Like elsewhere around the country, Kentucky’s unemployment benefit enrollment system has been overwhelmed by skyrocketing numbers of applicants. Kentucky dramatically increased the number of employees handling unemployment insurance claims.

Three weeks ago, about a dozen people were handling calls from Kentuckians seeking assistance. The goal is to ramp up staffing to about 1,000 workers or more by week’s end, Josh Benton, deputy secretary of the state Education and Workforce Development Cabinet, said recently.

Beshear this week acknowledged the frustrations for suddenly out-of-work Kentuckians as huge volumes of calls overload the system.

“We’re going to do everything we can to get your approval and to get your payments going as fast as we can,” he said. “And keep letting us know when there are issues.
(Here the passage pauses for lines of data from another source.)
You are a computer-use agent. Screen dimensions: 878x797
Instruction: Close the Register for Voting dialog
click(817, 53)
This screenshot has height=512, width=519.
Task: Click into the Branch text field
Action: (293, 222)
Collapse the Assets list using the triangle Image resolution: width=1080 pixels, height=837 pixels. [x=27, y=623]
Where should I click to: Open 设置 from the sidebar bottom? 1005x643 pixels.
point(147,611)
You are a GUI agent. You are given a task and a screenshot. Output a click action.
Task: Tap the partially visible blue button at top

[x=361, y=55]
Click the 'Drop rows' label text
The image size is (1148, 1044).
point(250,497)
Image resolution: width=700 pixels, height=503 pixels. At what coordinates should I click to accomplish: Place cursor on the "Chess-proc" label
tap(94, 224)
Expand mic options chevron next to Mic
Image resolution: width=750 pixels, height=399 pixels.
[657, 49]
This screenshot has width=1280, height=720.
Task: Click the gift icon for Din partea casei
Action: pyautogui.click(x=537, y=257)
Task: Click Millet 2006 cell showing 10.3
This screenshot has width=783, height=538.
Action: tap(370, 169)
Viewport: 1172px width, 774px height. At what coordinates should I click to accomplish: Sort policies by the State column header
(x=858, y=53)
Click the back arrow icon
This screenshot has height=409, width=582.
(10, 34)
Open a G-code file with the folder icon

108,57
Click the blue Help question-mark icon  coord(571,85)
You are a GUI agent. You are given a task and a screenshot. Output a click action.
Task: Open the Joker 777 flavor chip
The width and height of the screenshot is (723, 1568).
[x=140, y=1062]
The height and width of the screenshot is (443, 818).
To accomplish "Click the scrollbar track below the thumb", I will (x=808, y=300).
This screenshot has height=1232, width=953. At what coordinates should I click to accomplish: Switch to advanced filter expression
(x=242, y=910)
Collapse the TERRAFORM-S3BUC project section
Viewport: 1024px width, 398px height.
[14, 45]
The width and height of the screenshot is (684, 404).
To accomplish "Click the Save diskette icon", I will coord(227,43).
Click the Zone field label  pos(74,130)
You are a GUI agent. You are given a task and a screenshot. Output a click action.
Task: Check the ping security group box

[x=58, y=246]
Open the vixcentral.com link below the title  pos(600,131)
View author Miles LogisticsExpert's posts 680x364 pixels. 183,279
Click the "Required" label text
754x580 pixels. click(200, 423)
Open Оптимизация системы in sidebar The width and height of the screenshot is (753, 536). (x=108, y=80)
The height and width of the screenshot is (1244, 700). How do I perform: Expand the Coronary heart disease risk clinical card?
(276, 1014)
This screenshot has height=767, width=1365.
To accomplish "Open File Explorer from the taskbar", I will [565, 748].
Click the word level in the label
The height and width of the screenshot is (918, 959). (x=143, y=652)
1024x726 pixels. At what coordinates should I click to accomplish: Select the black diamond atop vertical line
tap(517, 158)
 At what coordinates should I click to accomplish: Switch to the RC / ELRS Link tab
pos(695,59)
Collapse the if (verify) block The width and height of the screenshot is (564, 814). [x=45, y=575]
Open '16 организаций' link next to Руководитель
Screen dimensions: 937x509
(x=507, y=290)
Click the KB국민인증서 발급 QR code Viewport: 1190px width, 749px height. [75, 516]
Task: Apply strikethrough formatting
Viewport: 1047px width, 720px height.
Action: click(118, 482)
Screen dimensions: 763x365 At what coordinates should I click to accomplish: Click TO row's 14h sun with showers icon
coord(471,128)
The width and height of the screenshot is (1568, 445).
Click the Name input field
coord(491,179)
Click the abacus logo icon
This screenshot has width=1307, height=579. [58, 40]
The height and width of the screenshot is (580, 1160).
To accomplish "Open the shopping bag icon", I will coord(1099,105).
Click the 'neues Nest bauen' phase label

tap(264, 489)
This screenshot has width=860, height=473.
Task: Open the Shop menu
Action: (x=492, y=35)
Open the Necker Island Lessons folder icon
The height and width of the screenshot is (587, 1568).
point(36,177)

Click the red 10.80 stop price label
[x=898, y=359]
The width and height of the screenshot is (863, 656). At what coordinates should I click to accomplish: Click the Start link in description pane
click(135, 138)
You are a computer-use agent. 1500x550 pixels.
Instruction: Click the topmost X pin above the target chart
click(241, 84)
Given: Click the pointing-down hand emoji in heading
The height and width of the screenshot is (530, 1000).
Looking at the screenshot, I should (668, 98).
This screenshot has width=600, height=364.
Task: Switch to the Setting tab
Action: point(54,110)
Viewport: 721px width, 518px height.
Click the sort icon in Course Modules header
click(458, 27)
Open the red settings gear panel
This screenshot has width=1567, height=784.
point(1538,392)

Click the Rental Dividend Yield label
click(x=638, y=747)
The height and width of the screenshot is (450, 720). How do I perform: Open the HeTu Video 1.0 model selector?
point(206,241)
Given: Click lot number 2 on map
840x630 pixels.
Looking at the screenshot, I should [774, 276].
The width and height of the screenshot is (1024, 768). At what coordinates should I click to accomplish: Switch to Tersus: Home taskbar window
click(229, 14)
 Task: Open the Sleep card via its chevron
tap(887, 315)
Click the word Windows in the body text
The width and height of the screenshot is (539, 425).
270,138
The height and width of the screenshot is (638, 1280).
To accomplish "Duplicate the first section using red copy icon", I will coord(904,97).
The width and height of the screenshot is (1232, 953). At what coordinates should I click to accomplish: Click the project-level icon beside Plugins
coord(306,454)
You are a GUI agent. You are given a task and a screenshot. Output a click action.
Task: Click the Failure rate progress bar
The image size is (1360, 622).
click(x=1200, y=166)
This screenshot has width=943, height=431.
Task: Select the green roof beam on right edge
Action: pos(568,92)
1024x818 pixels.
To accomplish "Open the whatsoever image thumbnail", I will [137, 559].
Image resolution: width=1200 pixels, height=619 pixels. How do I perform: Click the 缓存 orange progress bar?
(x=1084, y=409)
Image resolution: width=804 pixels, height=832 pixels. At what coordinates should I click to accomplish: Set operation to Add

It’s our job to fix them.”

Kentucky has received federal funding to allow the state to begin distributing an additional $600 per week for people receiving unemployment aid, Beshear said Wednesday.

Meanwhile, the virus is causing some health care providers to scale back on staffing.

UK HealthCare will redeploy some employees to ensure that patient care is being met during the public health crisis, the University of Kentucky announced. It will result in temporary furloughs for an undetermined number of employees, the school said.

The decision comes as UK HealthCare’s hospitals and clinics are well below capacity as a result of the governor’s directive to suspend elective surgeries and procedures, the school said. UK also is setting up a field hospital on its Lexington campus to be prepared for a possible surge of patients.

Baptist Health, another large health care provider in Kentucky, said it will temporarily reassign some staff, furlough others and reduce pay for its top leaders as a result of “unprecedented medical and operational challenges” caused by the pandemic.

At Jennie Stuart, the CEO said the Hopkinsville hospital has been hit by declines in patient care volumes and surgical revenues since Beshear asked Kentucky hospitals to cease elective procedures in mid-March because of the pandemic.

“This is an incredibly difficult time for our health system, and this is not a decision we made lightly. I regret the immediate personal impact on these employees and their families,” Lee said of the layoffs. “However, we must reflect in our staffing how the current reality has changed the resources needed to care for the dramatic shift in our volumes of non-COVID-19 patients.”

The layoffs will not impede the hospital’s ability to care for people in the region, he said.

The hospital hopes to recall the laid off workers, though the timing will be based on its long-term recovery from the public health crisis.